Study text:
=-=-=
An explanation of the rows within Table 4 is as follows.
• Metabolite Page: Does the site provide a metabolite page, showing relevant information such as synonyms, chemical structure, and reactions in which the metabolite occurs?
• Chemical Similarity Search: Can the user search for chemicals that have similar structures to a provided chemical?
• Glycan Similarity Search: Can the user search for glycans that have similar structures to a provided glycan?
• Reaction Page: Does the site provide a reaction page, showing relevant information such as EC numbers, reaction equation, and enzymes catalyzing the reaction?
• Reaction Atom Mappings: Can the reaction equation be shown with metabolite structures that depict the trajectories of atoms from reactants to products?
• Pathway Diagrams: Can pathway diagrams be depicted?
• Automatic Pathway Layout: Are pathway diagrams generated automatically by the software, thereby avoiding manual drawing?
• Paint Omics Data onto Pathway: Can a user visualize omics data on pathway diagrams?
• Depict Enzyme Regulation: Can pathway diagrams show regulation of enzymes by metabolites, to depict information such as feedback inhibition?
• Depict Genetic Regulation: Can pathway diagrams show genetic regulation of enzymes, such as by transcription factors and attenuation?
• Depict Metabolite Structures: Can pathway diagrams show the chemical structures of metabolites?
• Multi-Pathway Diagram: Can users interactively create diagrams consisting of multiple interacting metabolic pathways?
• Full Metabolic Network Diagram: Can the entire metabolic reaction network of a genome be depicted and explored by an interactive graphical interface?
• Zoomable Metabolic Network: Does the metabolic network browser enable zooming in and out?
• Paint Omics Data onto Network: Can a user visualize an omics dataset (e.g., gene expression, metabolomics) on the metabolic network diagram?
• Animated Omics Data Painting: Can several omics data points be visualized as an animation on the metabolic network diagram?
• Metabolic Poster: Can the portal generate a printable wall-sized poster of the organism's metabolic network?
• Organism Comparison: Can a user compare the metabolic networks of two organisms via the full metabolic network diagram?
=-=-=
Problem description:
In the explanation of the Table 4 rows, list every row whose name begins with the word "Depict".

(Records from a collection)
=-=-=
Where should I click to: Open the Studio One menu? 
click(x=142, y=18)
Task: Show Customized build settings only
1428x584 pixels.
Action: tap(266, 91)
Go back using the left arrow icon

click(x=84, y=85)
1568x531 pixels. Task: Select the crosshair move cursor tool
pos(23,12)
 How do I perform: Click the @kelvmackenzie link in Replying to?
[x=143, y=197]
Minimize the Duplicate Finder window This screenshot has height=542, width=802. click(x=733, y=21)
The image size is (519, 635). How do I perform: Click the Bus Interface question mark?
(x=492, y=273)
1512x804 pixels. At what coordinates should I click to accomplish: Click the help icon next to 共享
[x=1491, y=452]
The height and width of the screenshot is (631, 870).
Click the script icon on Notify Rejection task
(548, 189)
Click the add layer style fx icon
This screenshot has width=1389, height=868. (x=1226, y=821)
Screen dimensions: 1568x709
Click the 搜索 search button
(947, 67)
=-=-=
Response area:
Depict Enzyme Regulation
Depict Genetic Regulation
Depict Metabolite Structures